I maftirîm e le opere degli ebrei sefarditi nella musica classica ottomana

Da Istituto Interculturale di Studi Musicali Comparati
ISBN 9788861631434

Ensemble Bîrûn. Direttore artistico: Kudsi Erguner

ANNO: 2016

Nota Edizioni, Udine

Intersezioni Musicali – CD IM04

Le quattordici tracce che compongono questo CD – il terzo a essere dedicato alla musica classica ottomana all’interno della collana Intersezioni Musicali, edita da Nota e promossa dall’IISMC – costituiscono una selezione tratta da repertori di compositori appartenenti alle comunità degli ebrei sefarditi, attive in ambito ottomano fin dal XIV secolo. Il CD è inoltre corredato da un libretto di 54 pagine contenente alcune note introduttive – in italiano e in inglese – a cura di Kudsi Erguner.

Come i precedenti, questo lavoro costituisce l’esito finale del progetto Bîrûn, un programma di alta formazione in musica classica ottomana che l’IISMC promuove dal 2012 presso la Fondazione Giorgio Cini.

I repertori composti dagli ebrei sefarditi – tema scelto per l’edizione 2015 di Bîrûn, durante la quale è stato registrato il CD – costituiscono un apporto importante al complesso mondo della musica classica ottomana. Una presenza molto antica e prolungata a Istanbul e in altre zone dell’Anatolia, unita a un veloce adattamento al sistema estetico e stilistico modale dei maqâm (che probabilmente derivava dalla passata consuetudine con la musica arabo-andalusa), fece sì che fin dal XV secolo gli ebrei iniziassero ad adottare tale sistema per comporre brani ad uso liturgico, dando vita a nuovi generi adatti alle proprie esigenze rituali. Particolarmente interessanti, a questo proposito risultano i maftirîm (“fine” o “chiusura”), brani consistenti nella messa in musica dei piyyutîm, componimenti poetici destinati alla cantillazione durante la conclusione dei riti in sinagoga (traccia 5). È questo un genere la cui genesi si deve anche ai numerosi contatti che le comunità sefardite ebbero con altre componenti del mondo ottomano e in particolare con le confraternite di dervisci mevlevî presenti in diverse zone dell’Impero, e che, nonostante sia rimasto in uso fino alla fine del XIX secolo, è stato poco documentato. Questa carenza di documentazione, unita ad altri fattori, ha contribuito a rendere quello dei maftirîm un genere – in passato e ancor di più oggi – eseguito in rarissime occasioni.
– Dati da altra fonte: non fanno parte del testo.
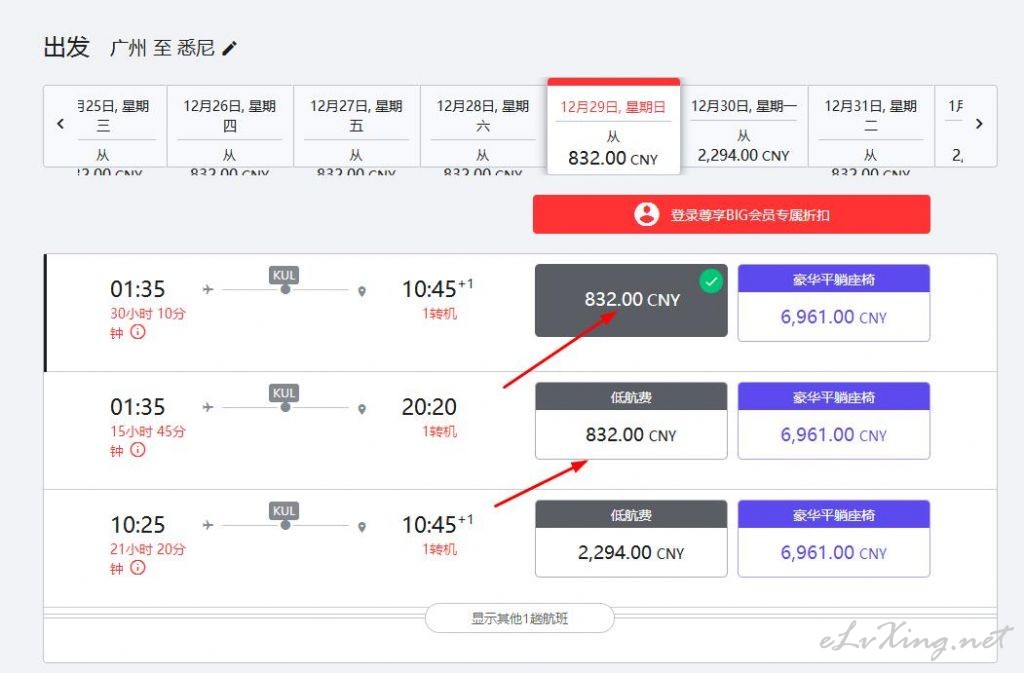1024x673 pixels.
Task: Expand 1转机 details on the 10:25 flight
Action: [x=440, y=550]
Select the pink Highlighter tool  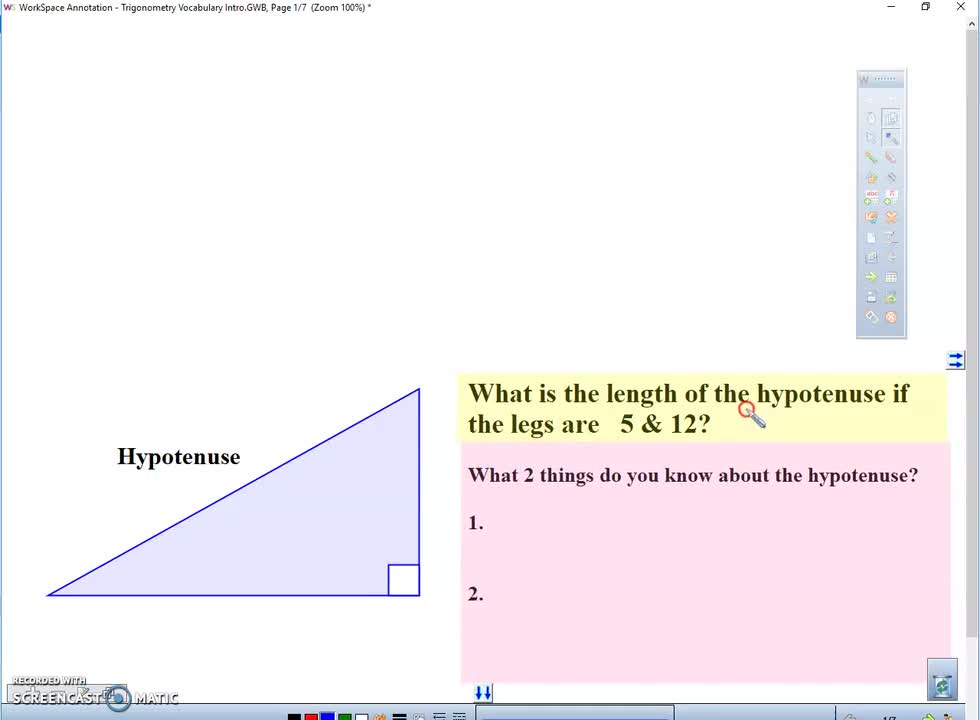891,158
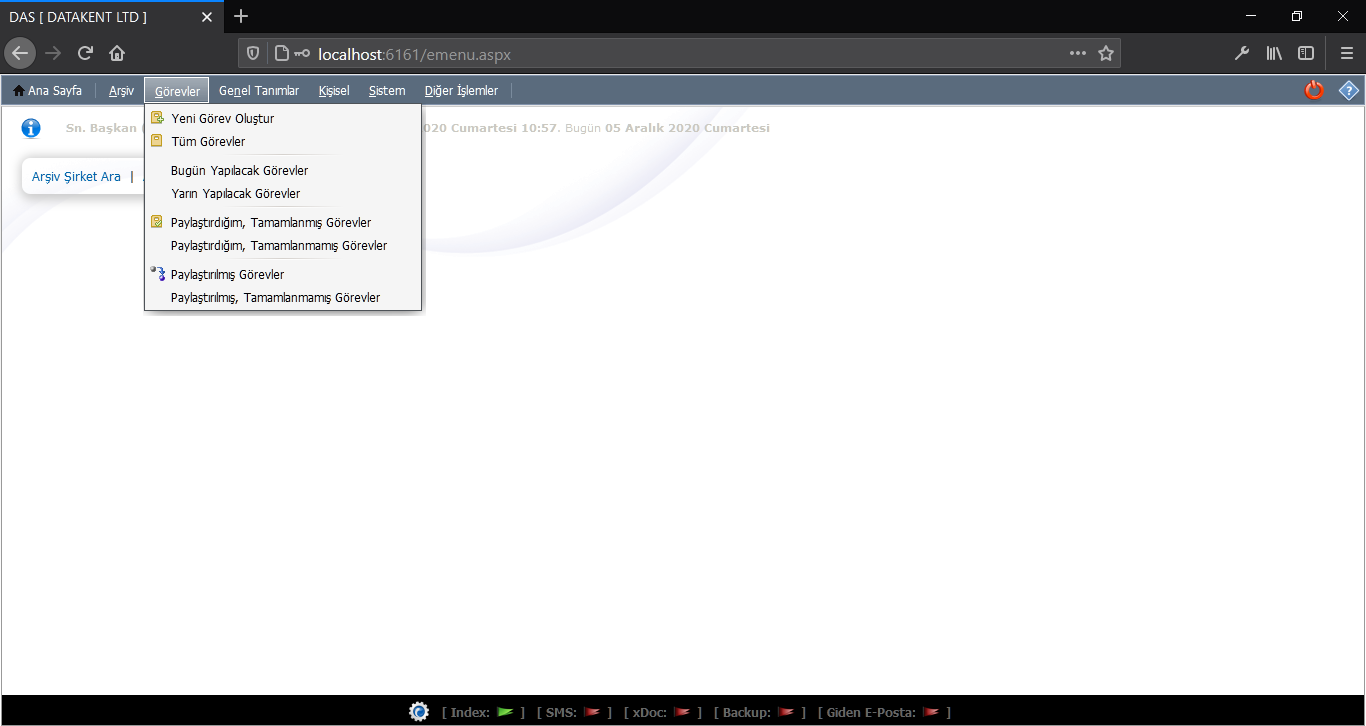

L’ambito di attività dei compositori ebrei non era limitato ai contesti interni della propria comunità: alcuni di essi, ad esempio, prestarono servizio a corte, arrivando in alcuni casi a godere di grande stima da parte dei sultani. Fra questi è sufficiente ricordare Izak Fresco Romano, detto tanbûrî Izak dal nome dello strumento che suonava e insegnava, il quale è considerato il più rappresentativo tra i compositori ebrei e il caposcuola del tanbûr moderno (traccia 14).